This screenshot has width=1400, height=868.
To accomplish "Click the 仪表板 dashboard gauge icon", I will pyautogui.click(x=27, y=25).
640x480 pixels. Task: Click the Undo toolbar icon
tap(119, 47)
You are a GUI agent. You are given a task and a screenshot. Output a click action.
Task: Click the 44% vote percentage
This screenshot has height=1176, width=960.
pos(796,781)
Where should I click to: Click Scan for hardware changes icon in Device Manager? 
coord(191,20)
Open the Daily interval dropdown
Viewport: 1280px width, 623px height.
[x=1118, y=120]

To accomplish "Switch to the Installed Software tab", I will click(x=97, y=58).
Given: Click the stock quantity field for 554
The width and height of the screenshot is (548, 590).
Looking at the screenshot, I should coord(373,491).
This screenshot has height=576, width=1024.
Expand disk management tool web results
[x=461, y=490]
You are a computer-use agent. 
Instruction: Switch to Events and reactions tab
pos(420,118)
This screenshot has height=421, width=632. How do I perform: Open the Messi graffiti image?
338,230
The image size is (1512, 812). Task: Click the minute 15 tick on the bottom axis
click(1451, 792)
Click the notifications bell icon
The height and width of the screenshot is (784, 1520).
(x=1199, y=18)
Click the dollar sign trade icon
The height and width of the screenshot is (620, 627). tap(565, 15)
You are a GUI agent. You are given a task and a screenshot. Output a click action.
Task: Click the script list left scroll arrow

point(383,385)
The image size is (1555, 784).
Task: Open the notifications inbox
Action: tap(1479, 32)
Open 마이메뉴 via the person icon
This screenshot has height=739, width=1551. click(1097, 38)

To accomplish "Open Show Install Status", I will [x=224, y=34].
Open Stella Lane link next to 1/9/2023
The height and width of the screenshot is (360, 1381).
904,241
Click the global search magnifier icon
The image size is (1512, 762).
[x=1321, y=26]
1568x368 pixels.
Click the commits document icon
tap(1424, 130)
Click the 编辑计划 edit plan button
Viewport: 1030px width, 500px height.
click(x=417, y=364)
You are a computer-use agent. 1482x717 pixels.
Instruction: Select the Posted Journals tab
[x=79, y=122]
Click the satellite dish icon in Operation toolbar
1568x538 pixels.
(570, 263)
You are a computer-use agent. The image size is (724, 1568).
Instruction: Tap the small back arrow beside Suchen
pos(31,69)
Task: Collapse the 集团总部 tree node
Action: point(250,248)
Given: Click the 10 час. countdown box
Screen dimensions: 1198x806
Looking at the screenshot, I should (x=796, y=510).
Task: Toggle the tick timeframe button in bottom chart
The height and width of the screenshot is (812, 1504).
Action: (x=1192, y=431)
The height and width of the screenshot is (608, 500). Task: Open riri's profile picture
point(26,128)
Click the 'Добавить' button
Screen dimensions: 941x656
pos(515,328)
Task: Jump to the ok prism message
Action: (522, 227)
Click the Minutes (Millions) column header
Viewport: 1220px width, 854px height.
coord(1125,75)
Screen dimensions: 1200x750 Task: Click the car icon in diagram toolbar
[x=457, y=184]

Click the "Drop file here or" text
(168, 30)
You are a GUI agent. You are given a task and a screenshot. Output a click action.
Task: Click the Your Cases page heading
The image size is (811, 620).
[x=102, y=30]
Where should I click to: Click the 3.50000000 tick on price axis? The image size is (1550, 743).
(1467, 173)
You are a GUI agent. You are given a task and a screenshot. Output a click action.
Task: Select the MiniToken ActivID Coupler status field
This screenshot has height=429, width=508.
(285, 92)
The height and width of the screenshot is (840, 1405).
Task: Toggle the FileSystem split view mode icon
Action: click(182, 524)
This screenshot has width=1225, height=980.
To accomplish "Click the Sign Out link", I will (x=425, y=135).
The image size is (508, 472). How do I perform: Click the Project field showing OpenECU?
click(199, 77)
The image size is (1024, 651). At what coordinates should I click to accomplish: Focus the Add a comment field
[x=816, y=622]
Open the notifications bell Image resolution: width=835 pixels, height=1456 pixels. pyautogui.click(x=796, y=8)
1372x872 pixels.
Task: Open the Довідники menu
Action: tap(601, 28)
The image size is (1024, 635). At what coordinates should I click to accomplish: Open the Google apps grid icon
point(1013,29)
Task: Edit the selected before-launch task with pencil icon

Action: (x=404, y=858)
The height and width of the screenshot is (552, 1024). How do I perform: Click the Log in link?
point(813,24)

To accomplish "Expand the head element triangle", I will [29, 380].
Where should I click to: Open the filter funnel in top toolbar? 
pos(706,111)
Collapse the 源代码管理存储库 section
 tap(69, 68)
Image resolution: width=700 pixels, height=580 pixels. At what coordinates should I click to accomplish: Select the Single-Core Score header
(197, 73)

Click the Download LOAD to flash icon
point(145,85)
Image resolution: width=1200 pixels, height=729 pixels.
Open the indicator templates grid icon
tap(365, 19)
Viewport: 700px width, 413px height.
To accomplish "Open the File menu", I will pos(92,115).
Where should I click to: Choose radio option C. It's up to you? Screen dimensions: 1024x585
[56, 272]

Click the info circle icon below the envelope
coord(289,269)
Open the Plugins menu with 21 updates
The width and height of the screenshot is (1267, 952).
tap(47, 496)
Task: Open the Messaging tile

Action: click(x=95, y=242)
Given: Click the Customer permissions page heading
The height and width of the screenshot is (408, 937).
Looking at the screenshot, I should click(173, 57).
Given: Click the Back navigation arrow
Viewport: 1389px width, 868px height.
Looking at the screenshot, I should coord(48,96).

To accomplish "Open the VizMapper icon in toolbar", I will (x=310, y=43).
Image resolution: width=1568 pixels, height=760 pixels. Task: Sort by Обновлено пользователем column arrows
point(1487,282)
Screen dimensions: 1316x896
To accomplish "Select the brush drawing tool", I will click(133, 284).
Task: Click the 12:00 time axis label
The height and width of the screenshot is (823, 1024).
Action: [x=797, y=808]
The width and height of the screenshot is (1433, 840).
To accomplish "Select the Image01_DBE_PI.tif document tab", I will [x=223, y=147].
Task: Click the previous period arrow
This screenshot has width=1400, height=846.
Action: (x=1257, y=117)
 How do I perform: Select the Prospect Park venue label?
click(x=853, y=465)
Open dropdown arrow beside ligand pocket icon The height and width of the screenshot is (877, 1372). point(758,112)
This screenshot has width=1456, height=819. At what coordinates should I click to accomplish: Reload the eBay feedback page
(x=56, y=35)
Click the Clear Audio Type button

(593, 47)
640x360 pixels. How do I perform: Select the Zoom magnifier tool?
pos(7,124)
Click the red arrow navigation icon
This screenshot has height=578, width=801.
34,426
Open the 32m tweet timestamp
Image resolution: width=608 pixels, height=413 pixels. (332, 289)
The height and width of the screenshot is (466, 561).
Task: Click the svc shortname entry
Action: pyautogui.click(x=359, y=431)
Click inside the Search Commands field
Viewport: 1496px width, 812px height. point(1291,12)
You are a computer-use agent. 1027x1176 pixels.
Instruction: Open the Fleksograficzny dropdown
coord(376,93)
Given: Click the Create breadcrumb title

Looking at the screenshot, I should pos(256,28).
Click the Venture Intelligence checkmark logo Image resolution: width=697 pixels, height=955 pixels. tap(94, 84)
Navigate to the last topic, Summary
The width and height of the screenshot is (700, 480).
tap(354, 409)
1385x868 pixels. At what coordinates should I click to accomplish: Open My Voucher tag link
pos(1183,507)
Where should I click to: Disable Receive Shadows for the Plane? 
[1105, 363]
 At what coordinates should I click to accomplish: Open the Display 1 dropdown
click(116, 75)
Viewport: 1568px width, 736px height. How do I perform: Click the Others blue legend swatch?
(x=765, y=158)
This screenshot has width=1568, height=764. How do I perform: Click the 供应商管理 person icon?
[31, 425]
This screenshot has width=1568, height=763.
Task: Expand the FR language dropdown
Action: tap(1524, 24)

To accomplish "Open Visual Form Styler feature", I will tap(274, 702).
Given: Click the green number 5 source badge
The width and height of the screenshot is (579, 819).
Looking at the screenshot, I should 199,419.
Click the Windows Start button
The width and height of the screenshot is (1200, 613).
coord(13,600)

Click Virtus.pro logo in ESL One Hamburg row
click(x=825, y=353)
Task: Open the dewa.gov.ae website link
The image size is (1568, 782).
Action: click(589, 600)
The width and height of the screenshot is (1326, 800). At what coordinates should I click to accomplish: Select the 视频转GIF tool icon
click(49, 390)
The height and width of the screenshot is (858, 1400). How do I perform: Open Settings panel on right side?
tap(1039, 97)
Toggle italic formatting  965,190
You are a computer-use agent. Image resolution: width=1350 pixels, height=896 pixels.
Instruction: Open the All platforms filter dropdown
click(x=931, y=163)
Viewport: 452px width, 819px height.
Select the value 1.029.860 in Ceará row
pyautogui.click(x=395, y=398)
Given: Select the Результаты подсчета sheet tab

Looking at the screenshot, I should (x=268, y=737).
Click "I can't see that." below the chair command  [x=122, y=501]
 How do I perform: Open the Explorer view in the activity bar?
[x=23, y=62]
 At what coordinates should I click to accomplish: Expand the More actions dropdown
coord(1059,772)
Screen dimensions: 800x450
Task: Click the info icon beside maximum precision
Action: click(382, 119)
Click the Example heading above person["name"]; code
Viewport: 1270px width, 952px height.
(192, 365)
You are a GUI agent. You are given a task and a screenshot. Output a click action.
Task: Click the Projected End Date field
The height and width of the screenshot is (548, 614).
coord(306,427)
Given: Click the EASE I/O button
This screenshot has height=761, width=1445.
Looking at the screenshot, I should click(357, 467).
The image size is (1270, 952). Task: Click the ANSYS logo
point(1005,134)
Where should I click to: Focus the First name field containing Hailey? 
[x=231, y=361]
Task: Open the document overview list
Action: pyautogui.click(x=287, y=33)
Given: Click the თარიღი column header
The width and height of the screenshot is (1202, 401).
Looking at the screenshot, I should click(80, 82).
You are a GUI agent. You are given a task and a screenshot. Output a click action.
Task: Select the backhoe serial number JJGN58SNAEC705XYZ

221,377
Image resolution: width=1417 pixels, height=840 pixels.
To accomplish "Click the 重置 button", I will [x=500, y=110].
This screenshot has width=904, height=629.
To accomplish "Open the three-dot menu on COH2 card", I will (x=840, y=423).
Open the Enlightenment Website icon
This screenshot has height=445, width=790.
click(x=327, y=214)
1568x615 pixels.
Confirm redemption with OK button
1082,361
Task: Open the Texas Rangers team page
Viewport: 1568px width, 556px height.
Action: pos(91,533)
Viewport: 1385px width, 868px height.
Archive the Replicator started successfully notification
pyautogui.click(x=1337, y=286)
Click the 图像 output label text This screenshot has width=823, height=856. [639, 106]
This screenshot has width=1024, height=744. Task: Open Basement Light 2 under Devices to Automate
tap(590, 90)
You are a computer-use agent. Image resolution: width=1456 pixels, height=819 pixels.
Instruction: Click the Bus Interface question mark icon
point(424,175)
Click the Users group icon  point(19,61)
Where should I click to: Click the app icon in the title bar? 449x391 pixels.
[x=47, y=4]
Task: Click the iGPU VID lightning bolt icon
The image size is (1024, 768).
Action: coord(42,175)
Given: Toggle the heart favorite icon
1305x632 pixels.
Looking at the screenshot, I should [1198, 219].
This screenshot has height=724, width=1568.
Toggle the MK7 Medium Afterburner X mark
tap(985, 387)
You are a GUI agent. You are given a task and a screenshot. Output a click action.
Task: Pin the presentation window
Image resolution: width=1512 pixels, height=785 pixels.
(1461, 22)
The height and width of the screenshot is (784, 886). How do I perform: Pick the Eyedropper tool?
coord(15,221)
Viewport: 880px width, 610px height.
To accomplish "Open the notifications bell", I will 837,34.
○ ○ ○
AIM ::
Can you repeat the items verbatim, from the very first line of the items through the line that contains "tap(119, 47)"?

CORRECT OUTPUT ::
This screenshot has width=1400, height=868.
To accomplish "Click the 仪表板 dashboard gauge icon", I will pyautogui.click(x=27, y=25).
640x480 pixels. Task: Click the Undo toolbar icon
tap(119, 47)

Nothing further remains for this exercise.